Мы облазили весь дворец от подвалов до чердаков. С крыши швырялись перезрелыми гранатами в ненавистных Александру Линкестидов, а в подвалах проникли даже в винные погреба, наиболее охраняемую македонскую территорию, и играли в прятки в их путанной темноте. Изображали гигантов, говоря грозными голосами в пустые амфоры, и свой же голос возвращался к нам неузнаваемым из чрева сосуда, и долго перекатывался в темных углах гулкий рокот. Мы забирались в лежащие на боку пустые амфоры, пьянея от сохранившегося там винного запаха так, что нам еле хватало сил вылезти оттуда на четвереньках. Конечно, и вино мы пили самым разбойничьим способом. Я наклонял амфору, а Александр нетерпеливо ждал, открыв рот. Из горлышка выливалась темная ароматная струя, обливая его с головы до ног, он захлебывался, фыркал, и, сделав несколько мощных глотков, старательно облизывал рот и руки, чтобы ни одна капелька не пропала. Потом мы менялись. Я так остро помню ощущение первых глотков: что-то упоительное, блаженное, неутолимая жажда до перехвата горла, сколько ни пей; и сразу звон в голове, тепло, разбегающаяся по телу, горячая, веселая кровь, дурацкий смех оттого, что ноги не ходят, руки тянутся, но никак не ухватят, голова с плеч бежит.

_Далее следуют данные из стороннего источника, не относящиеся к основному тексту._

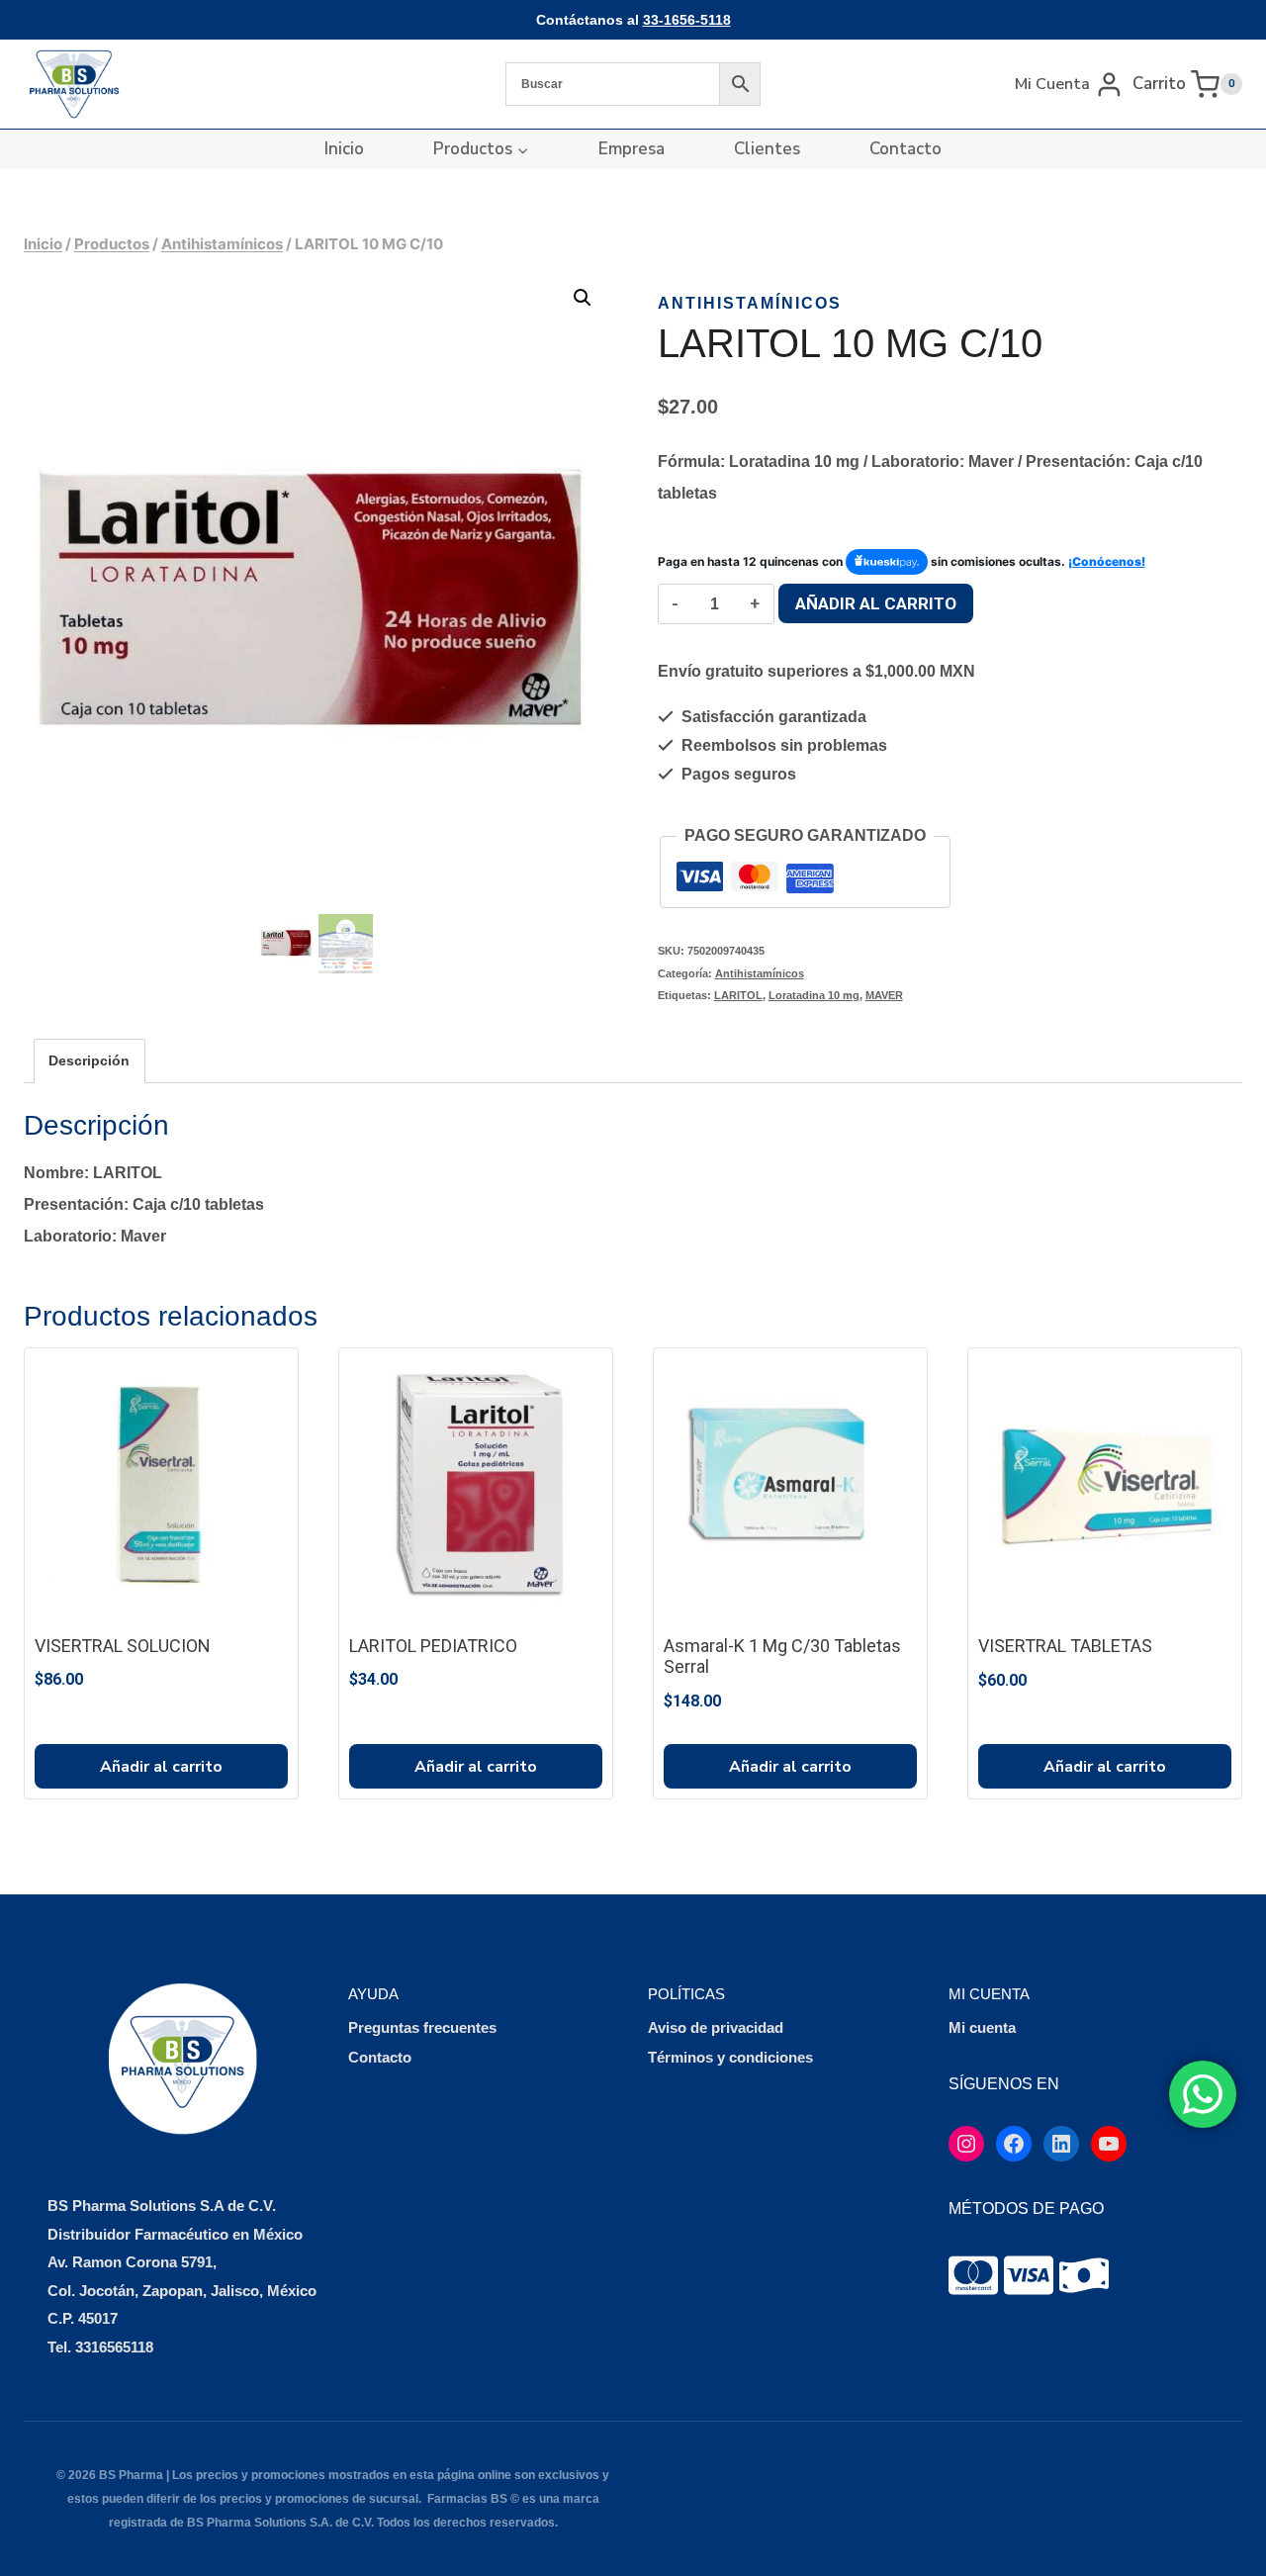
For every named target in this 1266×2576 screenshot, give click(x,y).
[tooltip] (973, 2275)
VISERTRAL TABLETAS (1065, 1645)
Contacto (905, 149)
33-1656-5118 (687, 20)
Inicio (344, 149)
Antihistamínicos (750, 303)
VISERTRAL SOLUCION (123, 1645)
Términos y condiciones (730, 2057)
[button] (582, 298)
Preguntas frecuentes (422, 2027)
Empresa (631, 149)
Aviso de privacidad (715, 2027)
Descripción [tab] (89, 1060)
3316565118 (114, 2347)
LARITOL (738, 995)
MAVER (884, 995)
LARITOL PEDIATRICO (433, 1645)
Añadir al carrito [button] (161, 1767)
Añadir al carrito (875, 603)
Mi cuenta (982, 2027)
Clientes (767, 149)
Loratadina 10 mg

Воровской путь вглубь волшебной чащи, не зная, найдешь ли дорогу назад. Но кто об этом думает, с замираньем сердца вступая в пронизанный солнцем сказочный лес?
Помню, мы забирались даже в такие места, о которых большая часть придворных даже и не знала, что они существуют – в царскую голубятню, например. Филипп хотел устроить голубиную почту, как у персидского царя, и выписал себе знатока этого дела, ионийского грека. Этот коренастый, бронзово-смуглый человек с завитой бородой был больше похож на перса, чем на грека, и все посмеивались над его длинным по-женски хитоном, и говорил он так, что мы не сразу приладились к его речи с долгими певучими гласными. Он показывал, чем почтовые голуби отличаются от обычных: «У них крыло дугой, а не острое, видите?» - и раскрывал птичье крыло пальцами, как опахало, потом сильно и нежно подбрасывал голубя в воздух, тот взлетал с упругим тугим шелестом. Иониец советовал нам смотреть на голубиный полет в небе, глядя не вверх, а вниз, на их отражение в воде, налитой в медный таз. Александру это не нравилось, он поднимал голову и, как орленок, не заслоняясь от солнца, смотрел в небо широко открытыми глазами. Его интересовало все, и любой разговор он сворачивал на войну. Голуби должны были летать над полями сражений, разнося вести о победе во все концы.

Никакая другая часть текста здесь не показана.